Defendants, like other government officials implicated in maintaining libraries, have broad discretion to select and acquire books for the library’s collection. But the Fifth Circuit recognizes a First Amendment right to access to information in libraries, a right that applies to book removal decisions. Plaintiffs have clearly stated a claim that falls squarely within this right: that Defendants removed the books at issue to prevent access to viewpoints and content to which they objected….

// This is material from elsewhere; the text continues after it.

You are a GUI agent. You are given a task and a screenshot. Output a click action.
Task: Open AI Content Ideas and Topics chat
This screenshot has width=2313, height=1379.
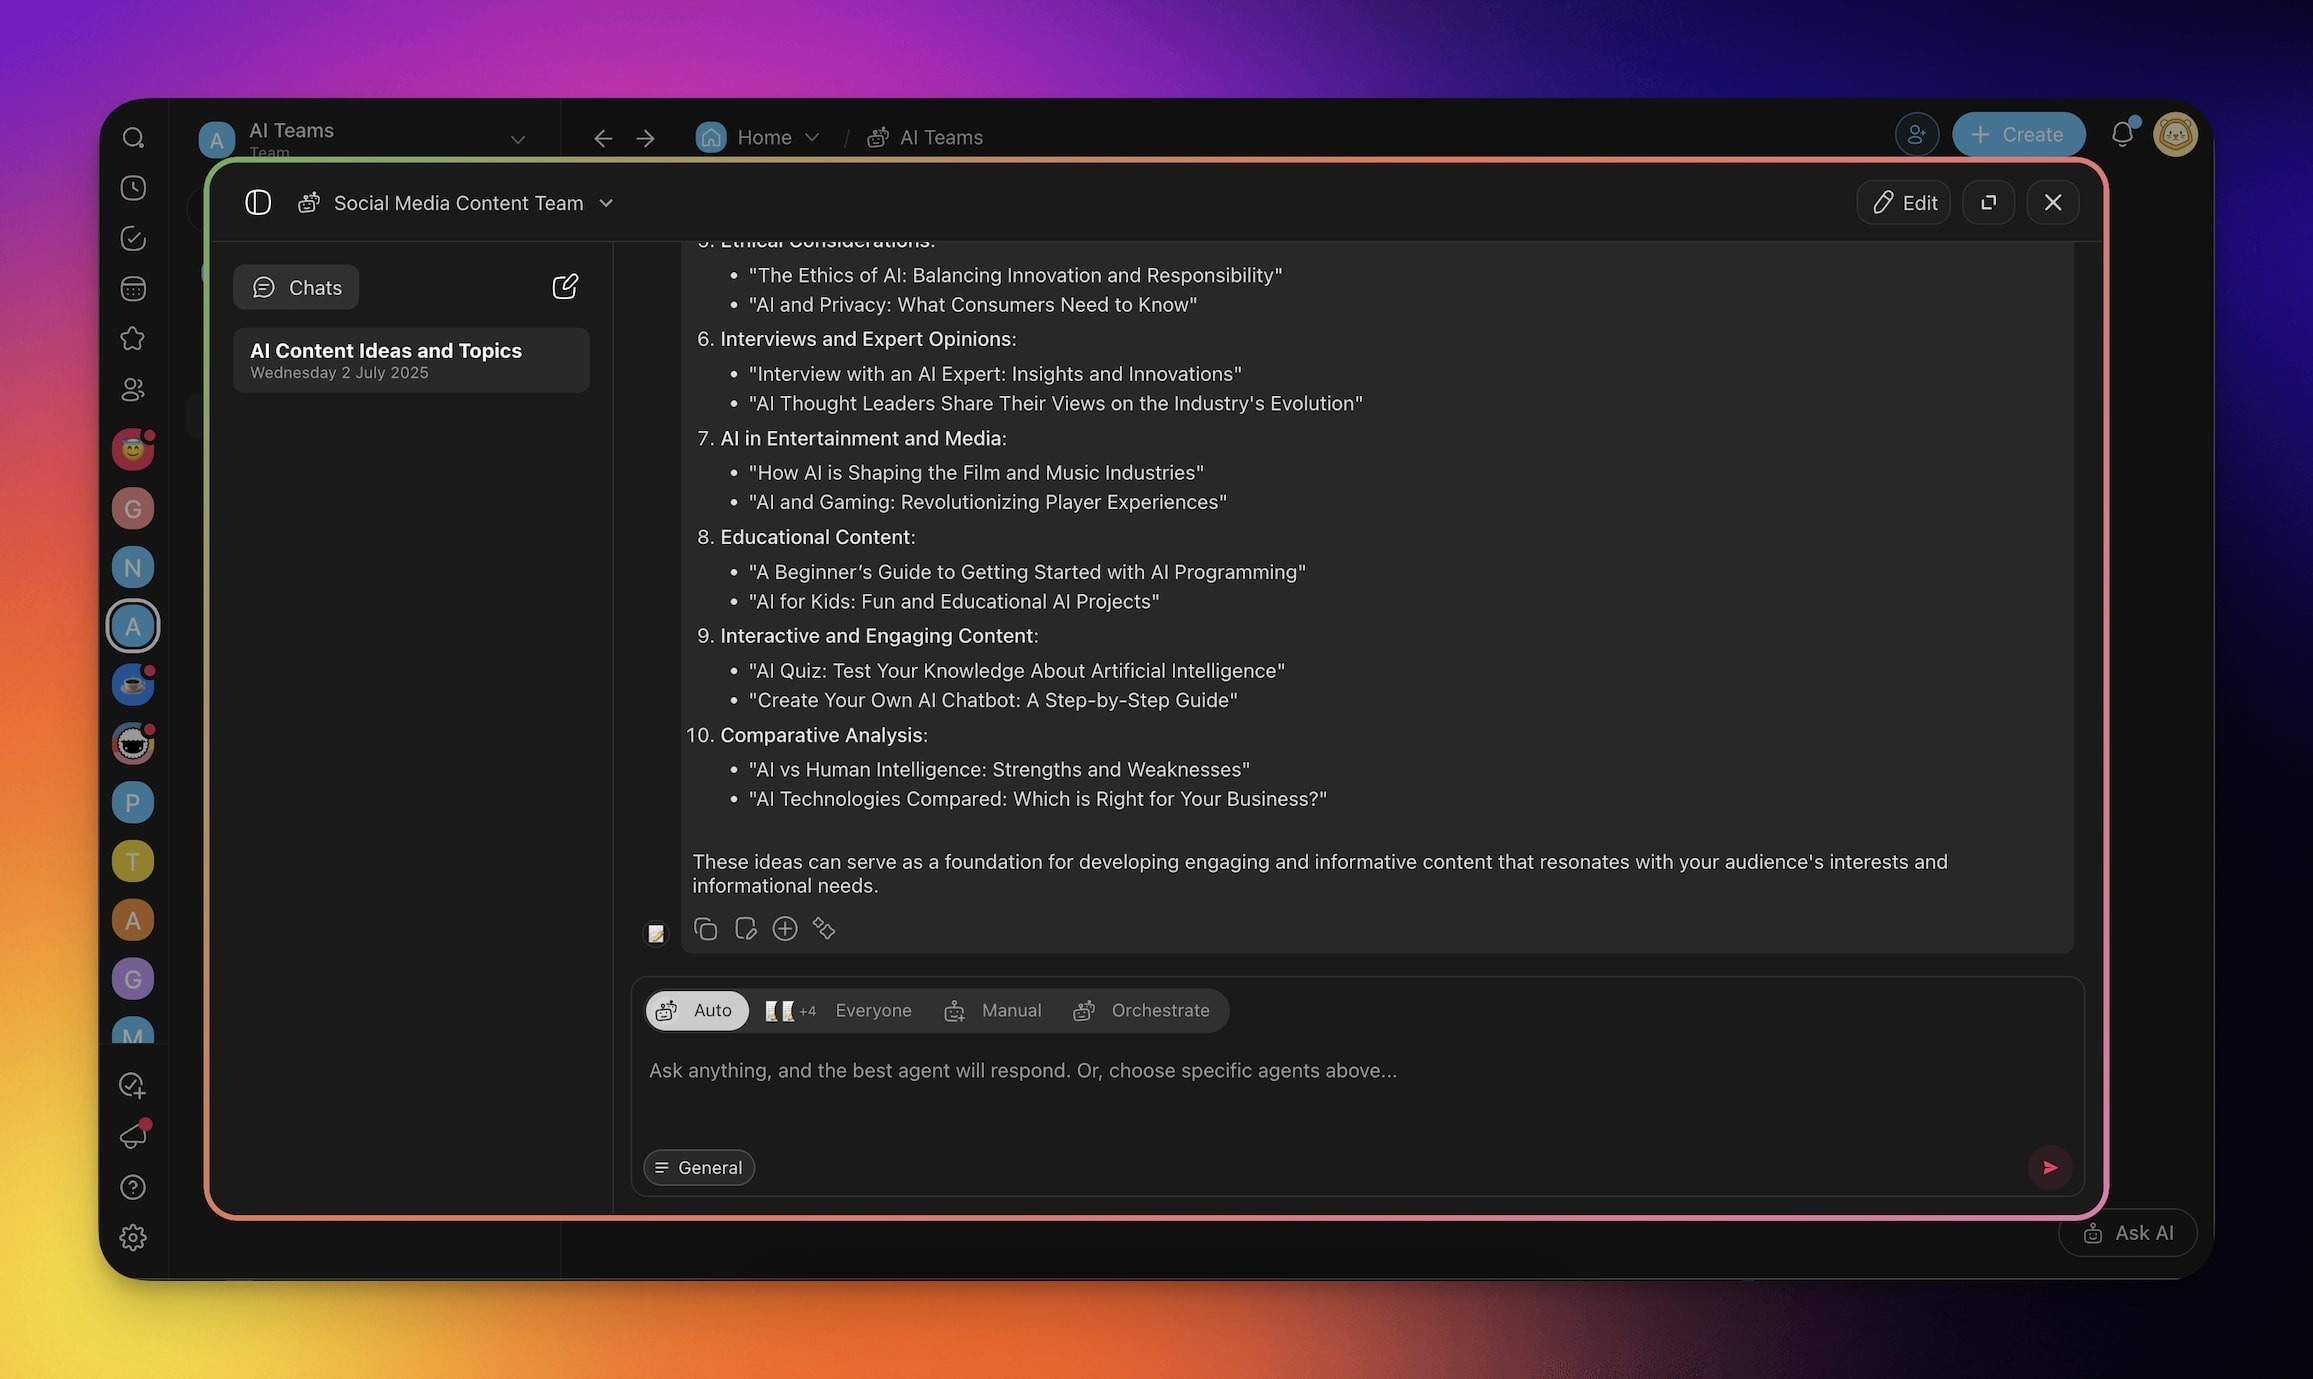(x=411, y=360)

And the district court went on to hold that plaintiffs were likely to prevail on the claim, and therefore granted them a preliminary injunction; the full list of books that had to be reinstated consisted of:
a. Caste: The Origins of Our Discontent by Isabel Wilkerson;
b. Called Themselves the K.K.K: The Birth of an American Terrorist Group by Susan
Campbell Bartoletti;
c. Spinning by Tillie Walden;
d. In the Night Kitchen by Maurice Sendak;
e. It’s Perfectly Normal: Changing Bodies, Growing Up, Sex and Sexual Health by
Robie Harris;
f. My Butt is So Noisy!, I Broke My Butt!, and I Need a New Butt! by Dawn
McMillan;
g. Larry the Farting Leprechaun, Gary the Goose and His Gas on the Loose, Freddie
the Farting Snowman, and Harvey the Heart Has Too Many Farts by Jane
Bexley;
h. Being Jazz: My Life as a (Transgender) Teen by Jazz Jennings;
i. Shine by Lauren Myracle;
j. Under the Moon: A Catwoman Tale by Lauren Myracle;
k. Gabi, a Girl in Pieces by Isabel Quintero; and
l. Freakboy by Kristin Elizabeth Clark.
(The court didn’t separately discuss the objections to the Butt and Fart books, which seemed to be less focused on viewpoint and more on perceived vulgar content.) Note that it’s unsettled whether viewpoint-based removals of books from school library shelves are constitutional—Board of Ed. v. Pico (1982) didn’t resolve the issue—but the Fifth Circuit has indeed held that such removals are unconstitutional. And if even school libraries can’t engage in such removals, the matter is even clearer as to public libraries, for the reason the District Court mentions.
Congratulations to Ellen Leonida, Matthew Borden, J. Noah Hagey, Sarah Salomon, Pratik Ghosh & Amy Senia (Braunhagey & Borden LLP) and Ryan Botkin, Katherine P. Chiarello & María Amelia Calaf (Wittliff | Cutter PLLC), who represent plaintiffs.